> **HOW TO COMPLETE THIS TASK**: Output every entry below word for word, minus the images.

(Stored data)
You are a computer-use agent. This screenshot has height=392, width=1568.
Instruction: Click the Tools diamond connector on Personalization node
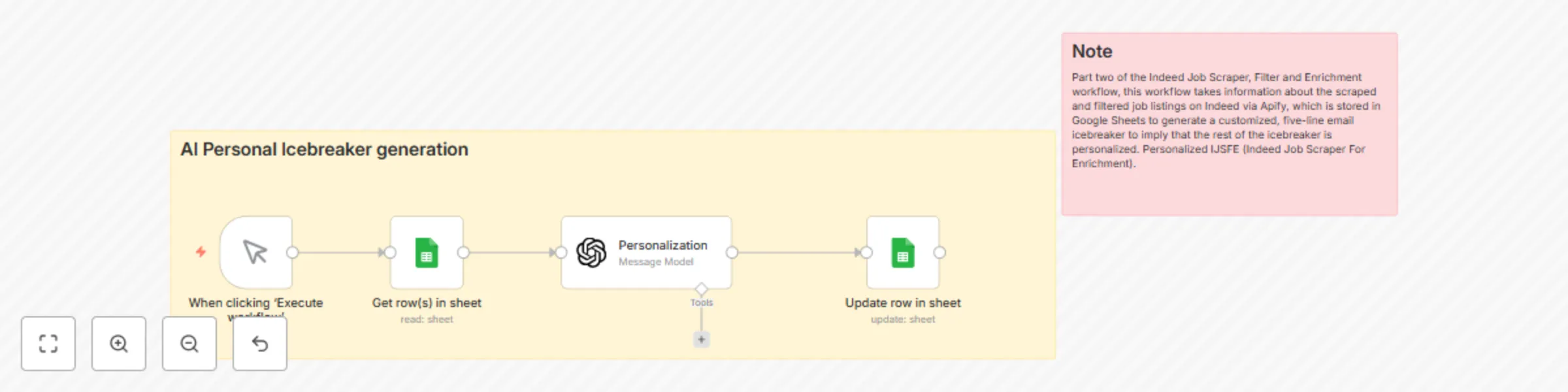[702, 287]
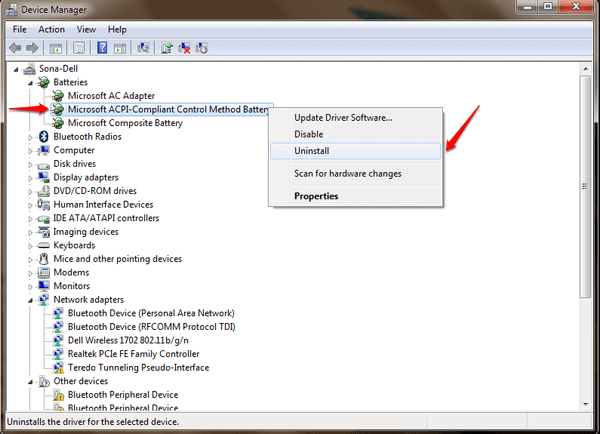Viewport: 600px width, 434px height.
Task: Expand the Keyboards category
Action: (x=31, y=245)
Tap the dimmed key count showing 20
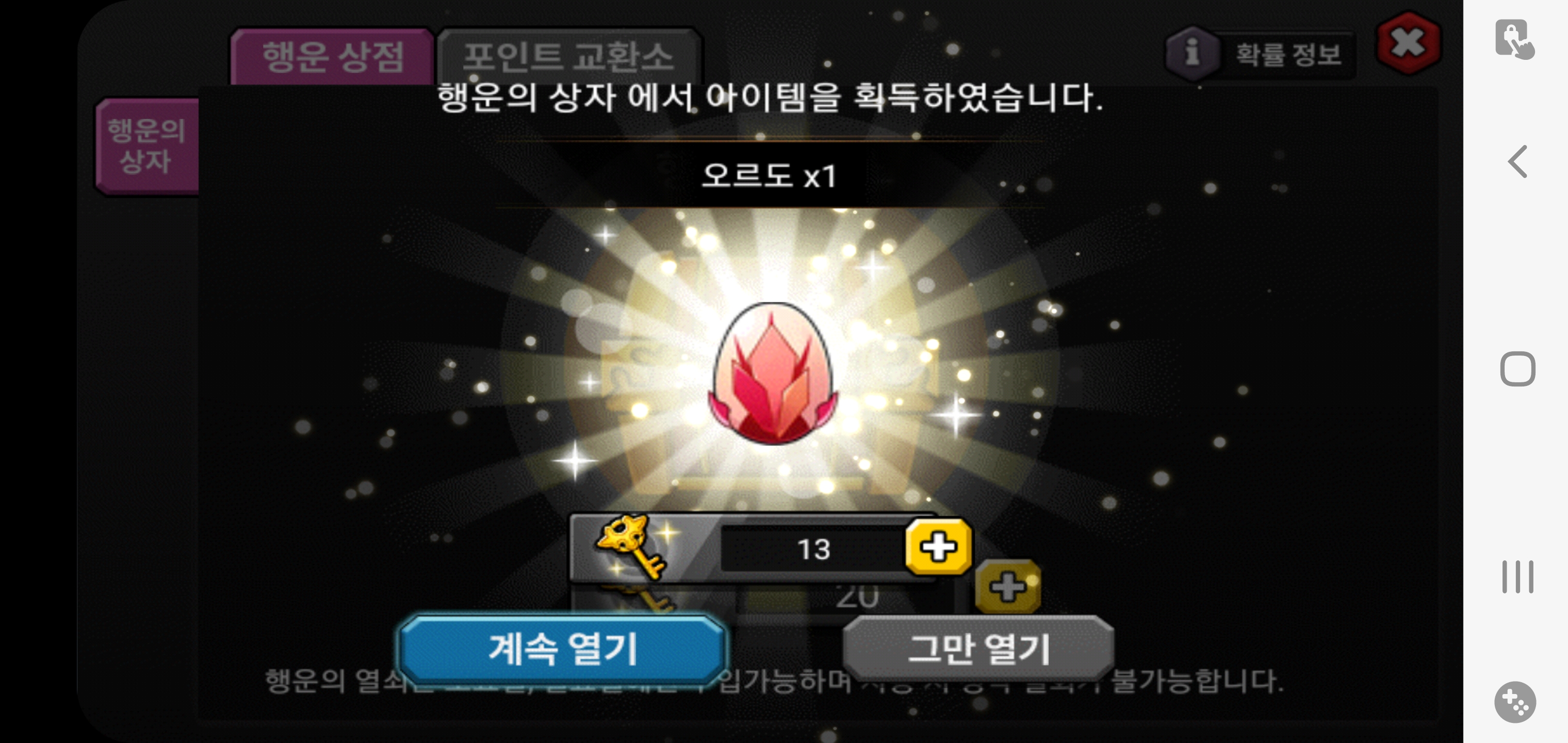The width and height of the screenshot is (1568, 743). click(x=856, y=597)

> **TASK RESULT**:
You are a computer-use agent. This screenshot has height=392, width=1568.
Instruction: Click the Tools diamond connector on Personalization node
[702, 287]
Viewport: 600px width, 434px height.
Task: Expand the Keyboards category
Action: (x=31, y=245)
Tap the dimmed key count showing 20
The width and height of the screenshot is (1568, 743). click(x=856, y=597)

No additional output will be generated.